INna dusty car park, near to one of the largest labor camps in Qatar, Worker A gets into my car. I will call him Worker A, not because I do not want to reveal his name, but because I do not know his name.
He only agrees to talk to me after I show him my name on the articles I have written and match it to my passport. I hand over my phone to prove I am not recording anything.
The reason he is reluctant to talk, he tells me, is that his employer had recently used a “spy” to root out troublemaking employees. “Everyone is afraid to speak out but we’re dying inside,” he says.
He claims they work 12-hour shifts for six days a week, but do not receive the legal rate for overtime pay. In all, he says, they earn the equivalent of about £335 a month. “Our manager has a [nice car] but on my salary I couldn’t even afford to buy its four tyres. I’m earning peanuts,” says Worker A.
In their labor camp, he claims, six workers share a room, which is also illegal, and the food is so bad that he says “dogs wouldn’t eat it”.

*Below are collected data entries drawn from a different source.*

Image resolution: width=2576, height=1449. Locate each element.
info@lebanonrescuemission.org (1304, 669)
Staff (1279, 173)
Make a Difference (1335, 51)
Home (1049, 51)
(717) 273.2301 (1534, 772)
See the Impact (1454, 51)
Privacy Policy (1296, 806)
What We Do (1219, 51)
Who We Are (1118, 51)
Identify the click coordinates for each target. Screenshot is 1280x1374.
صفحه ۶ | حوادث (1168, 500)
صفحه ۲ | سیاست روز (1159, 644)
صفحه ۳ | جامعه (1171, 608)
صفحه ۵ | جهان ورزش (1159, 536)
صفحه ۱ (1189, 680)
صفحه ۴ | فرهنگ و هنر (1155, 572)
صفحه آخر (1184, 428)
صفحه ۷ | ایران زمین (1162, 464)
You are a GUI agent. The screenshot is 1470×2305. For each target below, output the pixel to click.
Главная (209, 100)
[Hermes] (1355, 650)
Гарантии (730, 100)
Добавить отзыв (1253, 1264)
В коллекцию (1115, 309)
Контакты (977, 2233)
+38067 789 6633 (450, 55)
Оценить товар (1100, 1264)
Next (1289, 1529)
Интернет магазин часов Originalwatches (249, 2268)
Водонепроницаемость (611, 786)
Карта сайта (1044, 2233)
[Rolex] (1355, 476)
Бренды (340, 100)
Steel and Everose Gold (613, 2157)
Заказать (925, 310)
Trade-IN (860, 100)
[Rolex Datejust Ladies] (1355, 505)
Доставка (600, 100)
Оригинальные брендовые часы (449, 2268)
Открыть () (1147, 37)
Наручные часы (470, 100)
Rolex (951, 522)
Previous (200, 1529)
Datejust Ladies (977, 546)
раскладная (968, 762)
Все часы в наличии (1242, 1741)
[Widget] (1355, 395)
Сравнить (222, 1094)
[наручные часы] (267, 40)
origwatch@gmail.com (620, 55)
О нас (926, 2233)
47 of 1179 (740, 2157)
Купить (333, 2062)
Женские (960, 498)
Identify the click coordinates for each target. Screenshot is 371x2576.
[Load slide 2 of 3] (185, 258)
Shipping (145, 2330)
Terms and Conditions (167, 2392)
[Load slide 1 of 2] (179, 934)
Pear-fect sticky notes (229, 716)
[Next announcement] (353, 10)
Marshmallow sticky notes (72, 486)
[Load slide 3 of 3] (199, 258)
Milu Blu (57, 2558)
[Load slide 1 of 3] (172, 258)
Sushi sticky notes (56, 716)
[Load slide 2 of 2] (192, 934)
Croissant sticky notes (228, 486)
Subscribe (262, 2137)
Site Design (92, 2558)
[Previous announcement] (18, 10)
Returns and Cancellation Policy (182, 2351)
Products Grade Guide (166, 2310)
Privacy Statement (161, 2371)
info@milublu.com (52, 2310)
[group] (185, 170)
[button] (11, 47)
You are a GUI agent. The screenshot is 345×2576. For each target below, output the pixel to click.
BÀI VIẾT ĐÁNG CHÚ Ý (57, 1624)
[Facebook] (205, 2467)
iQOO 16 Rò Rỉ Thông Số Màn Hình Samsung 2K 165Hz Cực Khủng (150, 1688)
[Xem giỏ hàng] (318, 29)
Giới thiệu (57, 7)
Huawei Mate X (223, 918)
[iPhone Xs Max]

He tells me about a co-worker, a young man who recently collapsed and died at his workplace, after saying he was feeling unwell but being ordered to work regardless.
Another source sent me a photo of the deceased worker. When I first met her, I asked if I could add her number to my phone so we could keep in touch. She told me to wait because her boss might be watching. A few minutes later, she discreetly slipped me a note with her number on it.
On a recent reporting trip I met up with another worker I had kept in touch with for years. Someone saw us talking and a few days later he was summoned by the police and interrogated.
This is how we report on the build-up to the world’s greatest football tournament: through secret meetings in car parks and messages that can be seen to disappear within five minutes. Every sentence I write is carefully constructed so that I do not reveal anything that would put someone at risk.
What are these workers afraid of? Being late home. Because for all the problems they face, the brutal truth is that they need the work – and they need to pay off the debts they took on to get the work.
When the pandemic began, one worker told me everyone was terrified, but not of Covid. “Most of us borrowed money to come here. If we were sent home, how could we repay our debts? We’re afraid to return empty-handed,” he said.
“When they see you are trying to fight for your rights, they find any little excuse to send you home,” said another.
That fear even extends beyond Qatar’s borders. This week I was filming interviews with Nepali workers who had been sent home from Qatar recently, as companies wrap up construction projects on the eve of the World Cup. They had been promised two years of work, but had barely been in Qatar for six months and were struggling to repay their debts.
They agreed to talk, but at the end of each interview they said they feared being barred from getting another job in Qatar if they spoke out.
Every time workers tell me of the problems they have faced in Qatar, I ask: will you go back? And the answer is almost always “yes”, because they have so few other options. A day of manual labor in Nepal can earn as little as 400 rupees (£2.75), and so even Qatar’s paltry minimum wage, equivalent to about £8 a day, appears attractive.
Under Qatari employment law, foreign workers have the right to change jobs if their contract is terminated and legal procedures are in place if an employee does not receive their wages or allowances at the end of their contract.
The Qatari government also said a fund to support workers, including by reimbursing unpaid wages or benefits, had paid out £152.5m by last month.
Qatar – and all the other Gulf states – could tell a compelling story about how it has created opportunities and alleviated poverty for millions. And to an extent is has. But it is hard to avoid the conclusion that Qatar has also exploited that poverty, and the desperation of so many, to build the infrastructure for their nation and the World Cup.
“I pay school fees for three boys [back home]. They are my life,” Worker A tells me. “That’s why I’m here. If I go home now, my kids will starve.”
And so, for many like him, the only thing worse than being in Qatar is not being in Qatar.